La sua carriera universitaria conosce un grande successo con quattro opere degli anni 1960: Invito alla sociologia (1963), La costruzione sociale della realtà (con Thomas Luckmann, 1966), La sacra volta (1967) e Il brusio degli angeli (1969). Nelle prime due Berger presenta la teoria, straordinariamente influente, secondo cui le idee non sono rappresentazioni più o meno fotografiche della realtà ma sono socialmente costruite, culturalmente determinate e politicamente negoziate. Nei due testi del 1967 e del 1969 propone una delle più articolate formulazioni della teoria classica della secolarizzazione, secondo cui la modernità, con l’affermazione della libertà religiosa, determina non la scomparsa ma una perdita di vigore e di centralità della religione.
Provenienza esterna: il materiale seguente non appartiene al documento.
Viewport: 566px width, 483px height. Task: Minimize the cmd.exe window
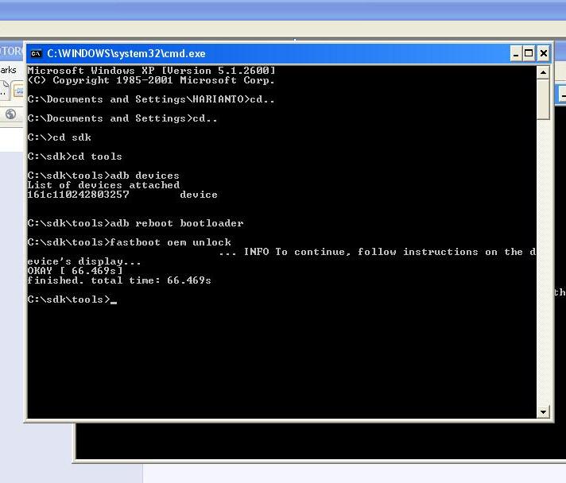[x=516, y=54]
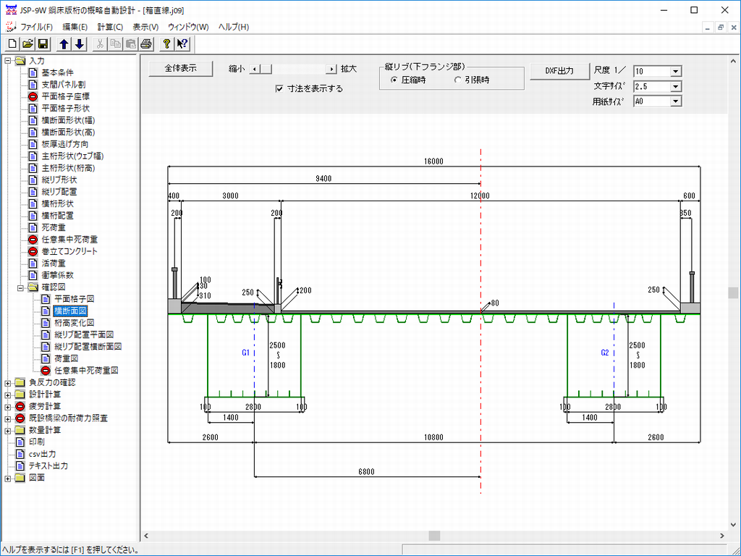
Task: Click the 全体表示 button
Action: [x=180, y=69]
Senonché, a partire dagli anni 1970, gli entusiasti dei suoi quattro libri più famosi si rivoltano contro di lui. La costruzione sociale della realtà è confusa con le teorie postmoderne del relativismo assoluto di Jacques Derrida (1930-2004), secondo cui non esiste la realtà ma soltanto infinite interpretazioni, mentre Berger – se demistifica il modo in cui nasce l’interpretazione – tiene ferma l’oggettività del reale e non ama i relativisti. Quanto alla secolarizzazione, di fronte alla rinascita dell’islam e al successo di nuove forme di cristianesimo, Berger si convince che si tratta di un’eccezione tipica solo di alcuni Paesi occidentali alla regola secondo cui la religione, in realtà, è perfettamente capace di resistere alla modernità e prosperare. Oggi parla di «de-secolarizzazione», e afferma che le opere degli anni 60 non rappresentano più il suo pensiero attuale.
Più in generale, la riflessione lo ha spinto a mettere in discussione molti miti della sua giovinezza. La sua franca affermazione che il socialismo è fallito, che la prosperità dei popoli è affidata piuttosto a un capitalismo 'dal volto umano', e che il femminismo e l’ideologia di genere hanno prodotto esagerazioni grottesche, hanno finito per mettere Berger ai margini degli ambienti prevalentemente 'liberal' del mondo accademico americano. Nello stesso tempo, a causa delle sue posizioni moderatamente liberali in tema di aborto e omosessualità, non si trova a suo agio neppure tra i conservatori e anche la grande amicizia con il teologo luterano Richard John Neuhaus (1936-2009) non è più stata la stessa dopo la conversione al cattolicesimo di quest’ultimo. Berger, così, è rimasto un solitario, con pochi discepoli diretti.